A special blessing is made on bread (Hamotzi lechem min ha’aretz) in recognition of its importance in any meal. In fact, all food is considered “Tafel” (secondary) to bread in any meal, which is why you can make the blessing on bread and eat a five course meal without having to recite another blessing (until Birkas Hamazon at the end of the meal).

Canadian bread is predominantly made of wheat. As a grain, wheat is naturally kosher. However, one kosher issue can be the issue called “Yoshon.” To simplify, flour used in baked items must come from wheat that took root in the ground before the previous 17th day of Nissan (ok, it sounded simpler in my head).

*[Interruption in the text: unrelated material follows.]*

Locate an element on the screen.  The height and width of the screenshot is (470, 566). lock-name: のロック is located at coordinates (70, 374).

The Torah tells us that we can’t eat bread, parched grain flour or parched kernels from a new crop until the Omer barley offering was brought as a sacrifice on the second day of Pesach. Forbidden new grain is called “Chodosh,” and any grain which took root prior to the 17th of Nissan is known as Yoshon. Despite the fact that we no longer offer sacrifices, we still must wait until after the second day of Pesach before we can eat from the year’s harvest.

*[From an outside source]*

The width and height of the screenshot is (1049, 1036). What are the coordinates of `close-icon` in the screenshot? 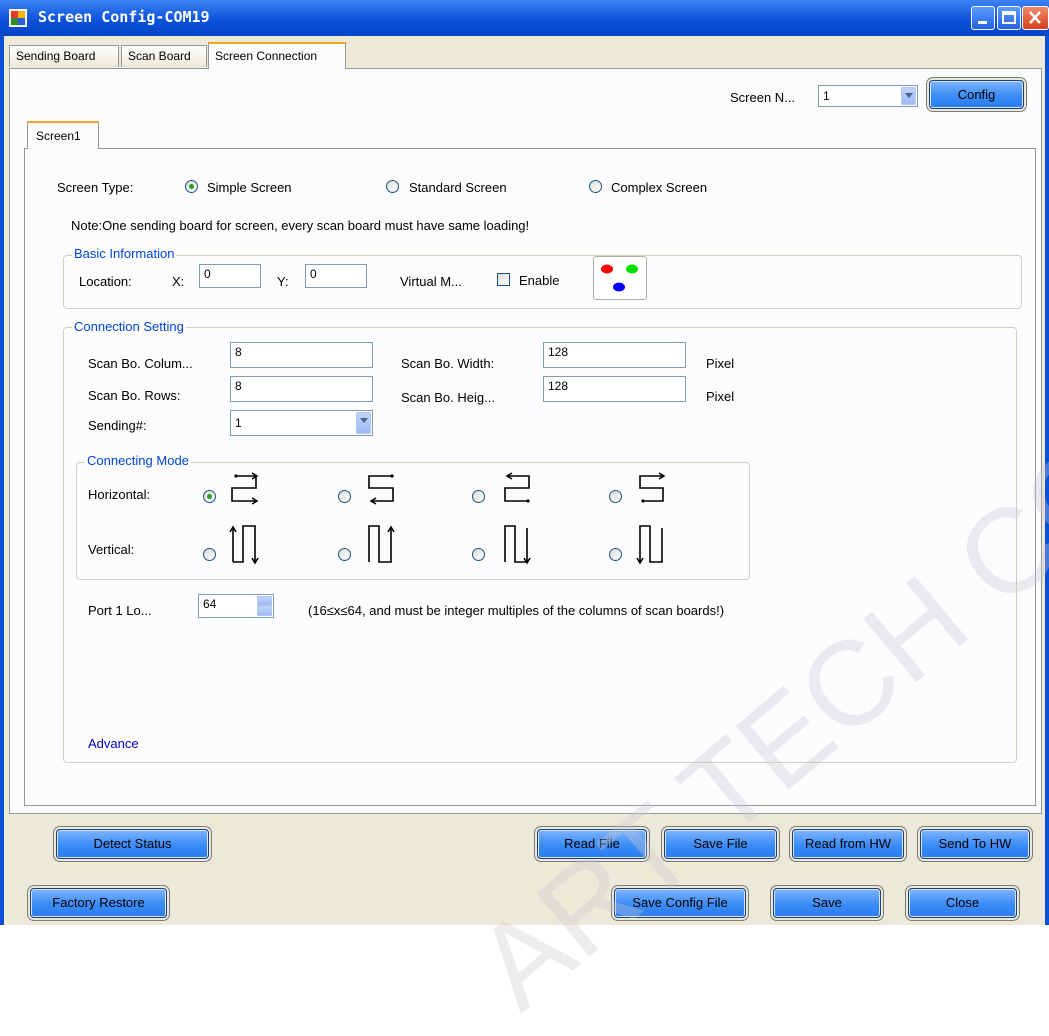 It's located at (1035, 18).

Today, many Jews are lenient with regards to Yoshon, but as there is a significant segment of our community that are stringent the MK ensures that Yoshon products are available and puts out a regularly updated “Yoshon” list.

Another potential kosher problem relates to leavening, the process that makes the bread rise. Most bread today is leavened with pure yeast, grown on molasses. Large bakeries use active yeast as well. These yeasts, plus the dry yeast often used in homes, may contain non-kosher ingredients and therefore require certification.

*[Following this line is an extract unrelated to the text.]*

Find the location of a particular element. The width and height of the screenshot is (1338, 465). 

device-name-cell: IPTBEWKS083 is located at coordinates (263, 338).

Many modern breads contain fats or oils (which may have also been used to grease the pans the bread is baked on). These may come from animals and therefore require certification. In addition, equipment used to make non-kosher products require proper Kashering.

Bread has two additional requirements. One is that all bread must be Pareve. This is to ensure that no one mistakenly eats a dairy bread with a meat meal or vice versa. Being that one of the primary ingredients in modern white bread is milk, this can be problematic. In fact, some provinces require a variety of white bread called “milk bread” to contain at least 6% milk! To avoid this issue, the MK requires all bread to be Pareve, as well as equipment used to bake it.

Pas Yisroel

The other additional requirement is Pas Yisrael – the bread must be baked by a Jew. Daniel abstained from eating King Nevuchadnetzar’s bread around 400 BCE. His stance was the first recorded instance of Pas Yisrael. In the Talmudic era (and possibly earlier), the rabbis forbid Jews from eating bread-like goods baked by non-Jews in order to prevent assimilation due to the socializing that occurs when baking bread.

Our sages recognized that, as a staple food, Pas Yisrael may not always be available and therefore allowed the use of bread bakes by a non-Jew in certain instances. However, anyone who is careful to eat only Pas Yisrael is deemed especially meritorious.

Pas Yisrael can be as simple as having a Jew light a small fire in the oven. As long as the heating element or fire in the fire remains lit, the bread inside is deemed Pas Yisrael.

At the MK, Pas Yisrael means that either a Mashgiach turned on the oven and the oven remained at a minimum temperature, never going off or the Mashgiach ignited a heating element in the cavity of the oven which is connected to a light on top of the oven that informs kitchen staff if the heating element has turned off. The ignition switch has a lock on it and the Mashgiach is the only one holding the key.

In general, all baked products are Pas Yisroel, except for pretzels and dairy items that aren’t Chalav Yisrael. In other words, if someone for example bakes a dairy croissant that isn’t Chalav Yisrael, it won’t be Pas Yisrael either.

In Russia, getting kosher bread was a schlep. Today we live in Canada, where thanks to the MK, we can find all kinds of breads – pita, naan, baguette, brioche – that are Pas Yisrael.